Our year as host parents to a Pakistani teenager is halfway through. Readers may recall my November story about Aqsa Munir, a Muslim exchange student who is sharing our home for the school year in order to cultivate greater cross-cultural understanding.
Since early November, Aqsa has experienced a slew of firsts: french-fried ice cream, Thanksgiving, Christmas, pond hockey, snowmen and a trip to New York City. Still, the things that make the greatest impression are often small and unexpected.
Food, for instance, continues to be an arena where we struggle to find common ground. The discovery of “halal” meats at Shaw’s Supermarket opened our repertoire beyond vegetarian. Halal-certified meats are permissible for consumption under Islamic custom.
So Aqsa has now tasted a cheeseburger, meatloaf and a Thanksgiving chicken with stuffing and gravy. Nevertheless, aside from a few things such as fish tacos and tortilla chips, Aqsa still prefers her own cuisine, which she introduces to us. Her cooking is heavily spiced with cumin, coriander and an exuberant use of cayenne pepper, which has led to several dramatic, eye-watering episodes at our dinner table.
The language barrier is diminishing, but still provides amusement on both sides. Aqsa giggles over our attempts to pronounce Urdu words.
We had to stifle a laugh one time when Aqsa suddenly exclaimed, “Jeezus!” (or so we thought). We gently explained that some people might find that offensive.
“It might be like yelling ‘Muhammad!’ in your country,” said my husband.
Aqsa looked baffled. “The kids say it at school all the time,” she said.
It’s no wonder she was confused. We soon learned that she thought they were saying “Cheez-its!” which are in a box on our pantry shelf.
I’ll never forget Aqsa’s first encounter with snow. Upon seeing the white stuff outside her bedroom window, she leaped out of bed and was soon downstairs wearing several layers of warm clothes, winter boots and two pairs of gloves.
Despite the outfit, however, she seemed content to take photos through the window, from inside the kitchen.
“Come on!” I said. “Let’s take the dogs for a walk.”
Aqsa was smiling and apprehensive, alternately. When she got to the threshold of the open door and saw it covered in snow, she stopped in her tracks.
I’m not sure what she was worried about, but she looked like someone entering an alien planet, unsure of how safe it might be to set foot on foreign matter. I finally urged her down the stairs and into the yard. She started snapping photos and exclaiming about how awesome it all was. Then I got her with a snowball, which elicited an indignant shriek.
“Try it, Aqsa. Pick up some snow and see how it feels.”
Evidently, that was over the top. She shook her head and said, “No, no, no, Mom, not yet. I can’t!”
Aqsa oohed and ahhed over our big spruces, covered in snow and looking so much like Christmas trees. At last I convinced her to take off her gloves and pick up some snow. She patted it nervously, then picked up a tiny little bit — kind of the way she tries new foods, barely taking enough to taste.
She laughed in delight and wonder.
“It’s like being in a dream,” she said.
There was delight and wonder for me as well.
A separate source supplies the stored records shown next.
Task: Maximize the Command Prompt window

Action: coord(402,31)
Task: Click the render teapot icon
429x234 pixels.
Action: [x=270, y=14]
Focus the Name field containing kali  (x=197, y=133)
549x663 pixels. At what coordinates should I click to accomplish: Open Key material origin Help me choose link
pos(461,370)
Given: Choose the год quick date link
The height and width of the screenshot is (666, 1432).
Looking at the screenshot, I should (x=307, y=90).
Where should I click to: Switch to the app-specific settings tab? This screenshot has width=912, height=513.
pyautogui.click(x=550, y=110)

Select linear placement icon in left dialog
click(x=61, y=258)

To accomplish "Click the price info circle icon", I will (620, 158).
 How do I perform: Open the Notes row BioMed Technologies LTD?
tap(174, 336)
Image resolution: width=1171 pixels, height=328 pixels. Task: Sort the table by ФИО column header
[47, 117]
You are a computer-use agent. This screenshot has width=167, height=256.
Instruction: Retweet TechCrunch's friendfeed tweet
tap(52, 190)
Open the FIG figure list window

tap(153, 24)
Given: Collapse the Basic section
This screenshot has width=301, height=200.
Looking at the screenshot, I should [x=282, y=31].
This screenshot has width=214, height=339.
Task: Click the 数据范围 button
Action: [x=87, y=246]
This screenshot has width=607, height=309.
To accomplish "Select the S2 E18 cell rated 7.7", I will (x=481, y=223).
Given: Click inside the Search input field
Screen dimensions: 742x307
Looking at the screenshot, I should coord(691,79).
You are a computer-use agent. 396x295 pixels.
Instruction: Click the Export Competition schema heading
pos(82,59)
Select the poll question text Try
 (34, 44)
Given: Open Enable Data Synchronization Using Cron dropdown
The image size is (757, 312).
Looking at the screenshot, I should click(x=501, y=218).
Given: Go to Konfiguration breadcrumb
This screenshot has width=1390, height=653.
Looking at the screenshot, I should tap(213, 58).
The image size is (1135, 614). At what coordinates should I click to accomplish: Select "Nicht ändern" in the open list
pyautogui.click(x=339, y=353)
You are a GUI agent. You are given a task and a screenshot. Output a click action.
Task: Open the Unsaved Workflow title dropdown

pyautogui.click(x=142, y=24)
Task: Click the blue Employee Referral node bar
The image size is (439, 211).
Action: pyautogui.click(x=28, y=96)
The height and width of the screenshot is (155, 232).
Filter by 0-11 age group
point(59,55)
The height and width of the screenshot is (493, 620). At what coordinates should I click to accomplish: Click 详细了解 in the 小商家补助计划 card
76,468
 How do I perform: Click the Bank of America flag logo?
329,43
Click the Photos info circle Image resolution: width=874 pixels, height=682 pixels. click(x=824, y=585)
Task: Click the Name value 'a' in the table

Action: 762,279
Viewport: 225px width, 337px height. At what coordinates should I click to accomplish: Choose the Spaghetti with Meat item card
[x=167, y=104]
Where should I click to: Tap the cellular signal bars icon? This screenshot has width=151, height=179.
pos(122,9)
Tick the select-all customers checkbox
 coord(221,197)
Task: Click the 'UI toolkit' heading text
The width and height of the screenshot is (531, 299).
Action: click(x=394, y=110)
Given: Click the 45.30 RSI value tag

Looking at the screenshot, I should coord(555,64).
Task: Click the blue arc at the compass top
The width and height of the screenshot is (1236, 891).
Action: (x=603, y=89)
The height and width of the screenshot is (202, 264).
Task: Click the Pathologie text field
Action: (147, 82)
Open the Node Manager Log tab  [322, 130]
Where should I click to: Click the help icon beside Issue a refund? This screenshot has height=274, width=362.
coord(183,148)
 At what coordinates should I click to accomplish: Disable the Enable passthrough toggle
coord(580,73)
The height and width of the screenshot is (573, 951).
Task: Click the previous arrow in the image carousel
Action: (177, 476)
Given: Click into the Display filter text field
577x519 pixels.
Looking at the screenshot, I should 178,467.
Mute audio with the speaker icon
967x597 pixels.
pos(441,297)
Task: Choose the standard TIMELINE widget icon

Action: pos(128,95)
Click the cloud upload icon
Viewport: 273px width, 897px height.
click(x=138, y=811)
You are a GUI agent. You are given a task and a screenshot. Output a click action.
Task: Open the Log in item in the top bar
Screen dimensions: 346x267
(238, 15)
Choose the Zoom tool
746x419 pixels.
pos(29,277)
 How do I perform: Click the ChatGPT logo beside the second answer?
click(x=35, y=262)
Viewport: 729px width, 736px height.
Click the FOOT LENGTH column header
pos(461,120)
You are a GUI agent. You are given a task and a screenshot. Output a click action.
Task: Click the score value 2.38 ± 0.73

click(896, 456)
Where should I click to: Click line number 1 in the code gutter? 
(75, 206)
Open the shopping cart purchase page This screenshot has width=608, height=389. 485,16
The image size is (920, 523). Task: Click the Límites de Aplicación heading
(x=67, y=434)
As with so many things I see through Aqsa’s eyes, the familiar became something entirely new.
Not long ago, Aqsa asked me if everyone in our country lives in houses with yards, like in Maine. Clearly it was time for her to see a different side of the United States, so I took her to New York City.
During her winter break, we spent two marathon days absorbing the sights of Manhattan, ascending skyscrapers, navigating subways and crowds of diverse people, saturating Aqsa with newness.
On the way home, I asked Aqsa to tell me, out of all she has experienced in these six months, what is the biggest difference from home?
I expected her answer to reflect something dramatic that we had done or seen, but I was mistaken.
The most dramatically different experience of this year, she said, is the strangeness of sleeping in a room all by herself.
It startled me. What Aqsa identified as most strange would be equally strange to the majority of teens worldwide. Perhaps that is why young people succeed so well in making cross-cultural connections. For them, global problems lack immediate relevance, and what may seem like life’s minor details are the key to our universal experience.